Task
Using the records below, find every line that includes "Expand" and copy it.

Dataset excerpts:
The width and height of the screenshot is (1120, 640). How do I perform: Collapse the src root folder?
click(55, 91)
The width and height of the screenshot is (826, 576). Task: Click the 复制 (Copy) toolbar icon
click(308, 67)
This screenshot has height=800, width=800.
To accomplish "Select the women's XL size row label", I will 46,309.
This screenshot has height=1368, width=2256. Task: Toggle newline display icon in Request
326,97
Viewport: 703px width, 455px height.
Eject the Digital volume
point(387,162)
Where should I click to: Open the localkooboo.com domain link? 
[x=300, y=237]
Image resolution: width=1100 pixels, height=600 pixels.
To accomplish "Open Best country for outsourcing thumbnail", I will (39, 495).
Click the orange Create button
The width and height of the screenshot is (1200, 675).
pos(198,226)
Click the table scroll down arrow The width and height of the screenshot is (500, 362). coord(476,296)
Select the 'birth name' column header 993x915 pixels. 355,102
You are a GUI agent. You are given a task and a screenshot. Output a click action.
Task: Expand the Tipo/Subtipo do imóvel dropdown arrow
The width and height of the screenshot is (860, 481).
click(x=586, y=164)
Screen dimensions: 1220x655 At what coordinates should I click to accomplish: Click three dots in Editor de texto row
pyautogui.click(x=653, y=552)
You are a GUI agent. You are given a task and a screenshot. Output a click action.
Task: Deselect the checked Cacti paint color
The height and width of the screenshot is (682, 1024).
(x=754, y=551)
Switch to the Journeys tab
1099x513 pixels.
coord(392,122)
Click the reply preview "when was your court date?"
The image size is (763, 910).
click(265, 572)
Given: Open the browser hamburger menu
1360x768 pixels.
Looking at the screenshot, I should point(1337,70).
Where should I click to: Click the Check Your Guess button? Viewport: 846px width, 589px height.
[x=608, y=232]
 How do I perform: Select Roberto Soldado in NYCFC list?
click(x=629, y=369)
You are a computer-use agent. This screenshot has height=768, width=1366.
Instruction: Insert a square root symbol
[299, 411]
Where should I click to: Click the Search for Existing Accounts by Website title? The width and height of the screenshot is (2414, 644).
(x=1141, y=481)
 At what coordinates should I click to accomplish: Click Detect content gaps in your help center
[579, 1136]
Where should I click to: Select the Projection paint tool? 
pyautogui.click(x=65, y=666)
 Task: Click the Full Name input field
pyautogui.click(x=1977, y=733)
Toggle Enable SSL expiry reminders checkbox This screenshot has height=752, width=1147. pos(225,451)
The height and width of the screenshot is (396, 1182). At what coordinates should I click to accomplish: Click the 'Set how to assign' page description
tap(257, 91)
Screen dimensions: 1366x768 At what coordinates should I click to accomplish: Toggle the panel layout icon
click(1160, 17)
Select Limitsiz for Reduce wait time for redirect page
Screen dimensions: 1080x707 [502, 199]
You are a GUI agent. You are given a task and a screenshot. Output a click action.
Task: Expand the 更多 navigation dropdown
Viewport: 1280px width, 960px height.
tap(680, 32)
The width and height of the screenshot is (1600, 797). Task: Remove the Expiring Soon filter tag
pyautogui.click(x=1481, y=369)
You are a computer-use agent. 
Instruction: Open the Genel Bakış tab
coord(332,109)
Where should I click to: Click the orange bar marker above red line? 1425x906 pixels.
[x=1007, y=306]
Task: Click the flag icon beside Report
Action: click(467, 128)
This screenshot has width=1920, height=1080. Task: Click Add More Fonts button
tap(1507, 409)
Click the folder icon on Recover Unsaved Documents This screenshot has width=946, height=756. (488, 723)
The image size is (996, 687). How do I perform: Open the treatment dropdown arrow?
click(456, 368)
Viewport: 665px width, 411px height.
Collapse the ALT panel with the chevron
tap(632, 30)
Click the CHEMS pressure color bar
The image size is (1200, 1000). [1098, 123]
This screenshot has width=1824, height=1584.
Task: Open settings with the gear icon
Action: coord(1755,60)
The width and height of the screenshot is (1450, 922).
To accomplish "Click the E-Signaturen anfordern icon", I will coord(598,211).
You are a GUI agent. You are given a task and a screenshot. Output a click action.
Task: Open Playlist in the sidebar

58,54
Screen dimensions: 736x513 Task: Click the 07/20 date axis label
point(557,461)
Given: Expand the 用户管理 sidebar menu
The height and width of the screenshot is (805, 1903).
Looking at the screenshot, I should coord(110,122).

Result of this task
Task: Expand the Tipo/Subtipo do imóvel dropdown arrow
Task: Expand the 更多 navigation dropdown
Given: Expand the 用户管理 sidebar menu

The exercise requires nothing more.